We wtorek mija 8 lat od katastrofy pod Smoleńskiem. Prezydent Andrzej Duda wspomina moment, w którym dowiedział się o tragedii. Nie ucieka od bardzo osobistych zwierzeń. - To było nie do uwierzenia - stwierdził.
09.04.2018 | aktual.: 29.03.2022 14:59
- Jacek Sasin, który był na miejscu, powiedział mi: "Andrzej, samolot się rozpadł na strzępy, tego nikt nie przeżył, tu wszyscy zginęli". Krzyczałem: "Jacek, szukaj prezydenta" - stwierdził w rozmowie z onet.pl Andrzej Duda.
Prezydent powiedział, że najtrudniejszy był dla niego moment, w którym uświadomił sobie, że była to katastrofa, której "najprawdopodobniej nikt nie przeżył". - Z jednej strony była rozpacz, ale taka, że nie płaczesz, tylko masz puste oczy - stwierdził. I przyznał, że wielokrotnie płakał.
- Chyba po raz pierwszy poleciały mi łzy jak zobaczyłem, ilu ludzi przyszło właściwie od razu pod Pałac – powiedział. I stwierdził, że chciał wyjść i uścisnąć rękę wszystkim, ale ze względu na tłumy nie było to możliwe. Duda z trudnością przejechał pod Pałac.
- Mój Boże, jak to się mogło w ogóle stać - dodał.
"Leszku". Prezydent mówi o poufałościach z prezydentem Kaczyńskim
Dzień po katastrofie prezydent poleciał do Moskwy. - Miałem tę możliwość, żeby się z nimi pożegnać - powiedział i dodał, że czuł wtedy "straszny żal, straszny ból". - Nie, to jest coś, co do tej pory jest trudno przyjąć - uznał. I dodał, że była to "makabryczna strata".

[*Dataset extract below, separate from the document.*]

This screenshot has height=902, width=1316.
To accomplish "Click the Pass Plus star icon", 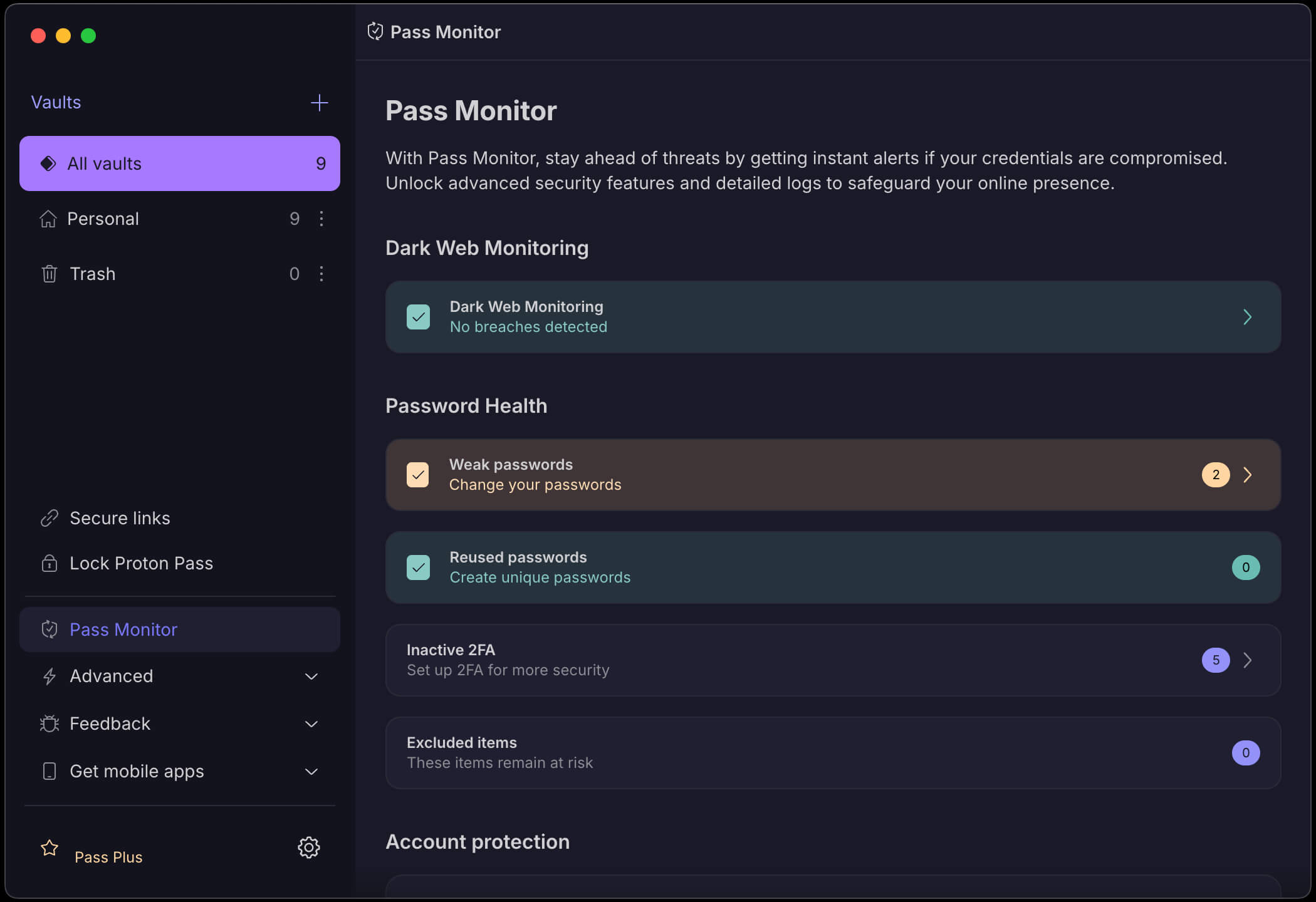I will pos(50,848).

Duda przyznał, ze Lech Kaczyński był dla niego nauczycielem i mentorem. – W nieoficjalnych sytuacjach pan prezydent pozwolił mówić do siebie „Leszku” – przyznał. Przypomniał również słowa, które razem z Pawłem Wypychem, który zginął w katastrofie, usłyszał podczas powrotu z jednej z wizyt zagranicznych. – Ja już mam swoje lata i moje pokolenie będzie powoli odchodzić, ale wtedy na was spocznie ciężar prowadzenia dalej polskich spraw – miał powiedzieć Lech Kaczyński.
Duda stwierdził, że był tym zaskoczony. - Jak odchodzić, gdzie odchodzić. Przecież to jeszcze następna kadencja, jeszcze co najmniej 10, więcej lat, bycia pewnym no guru takim w polskiej polityce - uznał. I przyznał, że słowa Kaczyńskiego "brzmiały w jego uszach i brzmią do dziś".
Prezydent wyznał, że katastrofa smoleńska wpłynęła na całe jego życie. - Do tamtego momentu ja cały czas uważałem, że nie jestem politykiem, tylko prawnikiem - stwierdził. I przyznał, że gdy przyszedł do kancelarii Lecha Kaczyńskiego, był przez niego nazywany "głównym prawnikiem".
Jak stwierdził, po 10 kwietnia 2010 r. uznał, że musi zaangażować się politycznie.